Another key aspect is that the market here is more transparent than the Chinese market. From an investor standpoint, it gives them a degree of more comfort. You have an issue sometimes particularly in the Chinese markets where there’s more state-controlled currency and other regulatory issues which can affect valuation.
DE: Why is everybody talking about the future of Chinese IPOs? What’s the problem? What are the Chinese companies up against now?
Ruth Jin (RJ): There about four new rules and guidelines issued in 2020 that are aimed at Chinese companies specifically. The first I want to address is the Holding Foreign Countries Accountable Act. This was in response to the lack of compliance among Chinese companies listed on US exchanges […] The second one is in November 2020, the SEC issued new disclosure guidelines on China based issuers, which required China based issuers to have a more detailed description of the risks involving China. The Third one which is significant is the Trump administration’s executive order banning securities of Chinese military companies. This executive order bans any transaction involving the securities of any communist military company.
DE: Why were Chinese companies able to get away with not complying with the regulations in the first place?

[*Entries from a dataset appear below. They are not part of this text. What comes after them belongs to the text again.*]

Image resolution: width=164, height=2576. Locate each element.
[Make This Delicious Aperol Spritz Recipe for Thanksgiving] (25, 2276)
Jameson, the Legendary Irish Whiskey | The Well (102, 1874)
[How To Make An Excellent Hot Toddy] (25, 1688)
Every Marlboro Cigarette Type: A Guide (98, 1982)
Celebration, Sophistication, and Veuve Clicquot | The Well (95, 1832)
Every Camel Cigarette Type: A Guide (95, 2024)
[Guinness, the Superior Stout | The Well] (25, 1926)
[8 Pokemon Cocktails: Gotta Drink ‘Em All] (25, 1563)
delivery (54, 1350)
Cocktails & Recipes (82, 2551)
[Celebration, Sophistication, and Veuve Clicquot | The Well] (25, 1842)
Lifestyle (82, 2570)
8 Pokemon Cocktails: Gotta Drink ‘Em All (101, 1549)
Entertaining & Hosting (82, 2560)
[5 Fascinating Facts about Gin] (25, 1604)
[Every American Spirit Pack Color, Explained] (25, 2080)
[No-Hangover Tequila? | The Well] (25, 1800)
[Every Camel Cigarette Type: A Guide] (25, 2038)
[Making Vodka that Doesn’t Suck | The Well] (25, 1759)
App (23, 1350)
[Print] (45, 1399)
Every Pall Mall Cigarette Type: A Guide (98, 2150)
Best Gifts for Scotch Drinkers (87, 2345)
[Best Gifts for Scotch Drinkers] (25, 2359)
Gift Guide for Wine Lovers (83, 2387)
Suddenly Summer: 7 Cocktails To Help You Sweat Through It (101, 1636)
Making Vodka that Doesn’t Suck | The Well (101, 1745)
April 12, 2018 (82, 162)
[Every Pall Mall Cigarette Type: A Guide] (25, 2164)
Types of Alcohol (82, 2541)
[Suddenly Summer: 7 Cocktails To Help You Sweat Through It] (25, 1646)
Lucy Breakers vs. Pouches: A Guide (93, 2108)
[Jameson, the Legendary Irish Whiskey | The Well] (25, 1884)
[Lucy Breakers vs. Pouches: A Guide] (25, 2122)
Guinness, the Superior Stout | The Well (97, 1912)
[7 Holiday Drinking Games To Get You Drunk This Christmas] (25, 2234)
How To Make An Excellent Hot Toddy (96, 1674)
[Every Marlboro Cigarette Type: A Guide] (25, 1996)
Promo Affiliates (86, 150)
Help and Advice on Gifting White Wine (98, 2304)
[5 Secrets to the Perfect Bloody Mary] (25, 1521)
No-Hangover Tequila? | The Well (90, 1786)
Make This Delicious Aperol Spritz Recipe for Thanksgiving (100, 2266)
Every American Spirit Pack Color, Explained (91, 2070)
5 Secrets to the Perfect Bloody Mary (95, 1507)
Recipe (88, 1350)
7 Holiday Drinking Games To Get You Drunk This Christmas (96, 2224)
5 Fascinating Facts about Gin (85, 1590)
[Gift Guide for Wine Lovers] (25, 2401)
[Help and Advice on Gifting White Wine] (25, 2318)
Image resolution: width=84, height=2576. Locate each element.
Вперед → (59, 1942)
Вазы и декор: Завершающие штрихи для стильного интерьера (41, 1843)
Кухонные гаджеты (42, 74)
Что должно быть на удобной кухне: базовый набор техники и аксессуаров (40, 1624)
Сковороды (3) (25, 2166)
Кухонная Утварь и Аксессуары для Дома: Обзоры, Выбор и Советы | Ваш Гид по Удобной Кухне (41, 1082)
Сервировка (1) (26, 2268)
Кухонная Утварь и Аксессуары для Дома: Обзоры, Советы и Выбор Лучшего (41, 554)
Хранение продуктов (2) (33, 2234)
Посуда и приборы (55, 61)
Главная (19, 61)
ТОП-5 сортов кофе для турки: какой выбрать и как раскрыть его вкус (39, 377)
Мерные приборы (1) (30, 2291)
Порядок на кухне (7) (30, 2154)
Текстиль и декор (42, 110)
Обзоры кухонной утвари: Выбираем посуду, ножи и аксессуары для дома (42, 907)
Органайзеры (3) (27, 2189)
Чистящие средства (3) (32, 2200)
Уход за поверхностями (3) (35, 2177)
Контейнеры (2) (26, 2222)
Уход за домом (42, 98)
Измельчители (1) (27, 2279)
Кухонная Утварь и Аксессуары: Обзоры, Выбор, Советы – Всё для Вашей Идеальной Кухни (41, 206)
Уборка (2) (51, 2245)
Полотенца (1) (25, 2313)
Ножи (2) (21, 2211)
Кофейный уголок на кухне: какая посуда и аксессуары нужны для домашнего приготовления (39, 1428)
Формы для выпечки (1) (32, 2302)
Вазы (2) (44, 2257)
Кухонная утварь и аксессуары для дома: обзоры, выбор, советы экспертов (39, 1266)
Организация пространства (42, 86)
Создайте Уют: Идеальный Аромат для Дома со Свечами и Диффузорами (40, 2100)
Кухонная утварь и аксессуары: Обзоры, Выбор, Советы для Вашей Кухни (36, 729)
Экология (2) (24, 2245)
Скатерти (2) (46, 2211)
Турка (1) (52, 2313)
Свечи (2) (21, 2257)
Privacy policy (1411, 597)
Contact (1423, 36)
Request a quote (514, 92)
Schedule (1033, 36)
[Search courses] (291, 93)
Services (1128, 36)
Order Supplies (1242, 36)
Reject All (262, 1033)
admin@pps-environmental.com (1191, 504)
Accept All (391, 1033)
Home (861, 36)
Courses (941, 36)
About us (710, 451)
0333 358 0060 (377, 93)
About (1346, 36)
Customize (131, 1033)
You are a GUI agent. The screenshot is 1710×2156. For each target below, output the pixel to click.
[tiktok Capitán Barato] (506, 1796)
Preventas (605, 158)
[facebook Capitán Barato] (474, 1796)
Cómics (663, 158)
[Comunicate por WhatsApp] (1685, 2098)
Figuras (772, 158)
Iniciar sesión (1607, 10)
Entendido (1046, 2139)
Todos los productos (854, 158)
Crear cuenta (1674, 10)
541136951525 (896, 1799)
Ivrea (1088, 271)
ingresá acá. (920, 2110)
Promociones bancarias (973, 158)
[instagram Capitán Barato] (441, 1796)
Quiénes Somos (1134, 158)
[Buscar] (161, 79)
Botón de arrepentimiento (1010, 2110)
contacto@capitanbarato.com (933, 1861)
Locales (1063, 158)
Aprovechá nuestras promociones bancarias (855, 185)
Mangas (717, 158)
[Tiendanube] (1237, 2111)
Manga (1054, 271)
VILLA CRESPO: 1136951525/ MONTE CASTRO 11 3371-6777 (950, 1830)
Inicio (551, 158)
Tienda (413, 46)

Are these tightened regulations politically driven or is it really an effort to protect US investors?
RJ: I think it’s both – the executive order made by President Trump is politically driven because as we speak, you know, China was an emerging market, and from an investor standpoint it is still an emerging market, but it is still the second largest economy. And as we speak, a Chinese spaceship is orbiting Mars. The Chinese Military – not only is the technology catching up with America but the spending is catching up as well, and arms control treaties are not possible with China as it consistently rejected that proposal. So, the executive order to limit Chinese military influenced companies to have access to have access to the global capital market is politically driven to deter the expansion and enhancement of US to Chinese military. The SEC’s new guidelines are more about fair game and leveling the playing field.
DE: If Chinese companies do want to go public in the US, what is your advice for them? How can they overcome the challenges they are facing now in terms of these increased restrictions? What are the best ways to complete a successful IPO?
Melanie Chen (MC): My first advice is to engage a US CPA firm as your auditor to avoid uncertainties – that will solve a lot of your headaches and uncertainties. My second advice is to carefully receive investment before you go IPO. Since there is a blacklist from the US government, you want to carefully select your investors and try not to associate with the companies on the blacklist.
RJ: Companies like TikTok – they didn’t become TikTok without America. And that is the key, and Chinese entrepreneurs know that. So, try to stay private and then have a good relationship with the Chinese government because ultimately you need to achieve their approval.
Have more dialogue and make sure American investors understand China better because for example the judgements are not enforced mutually between the US and China but the arbitration is.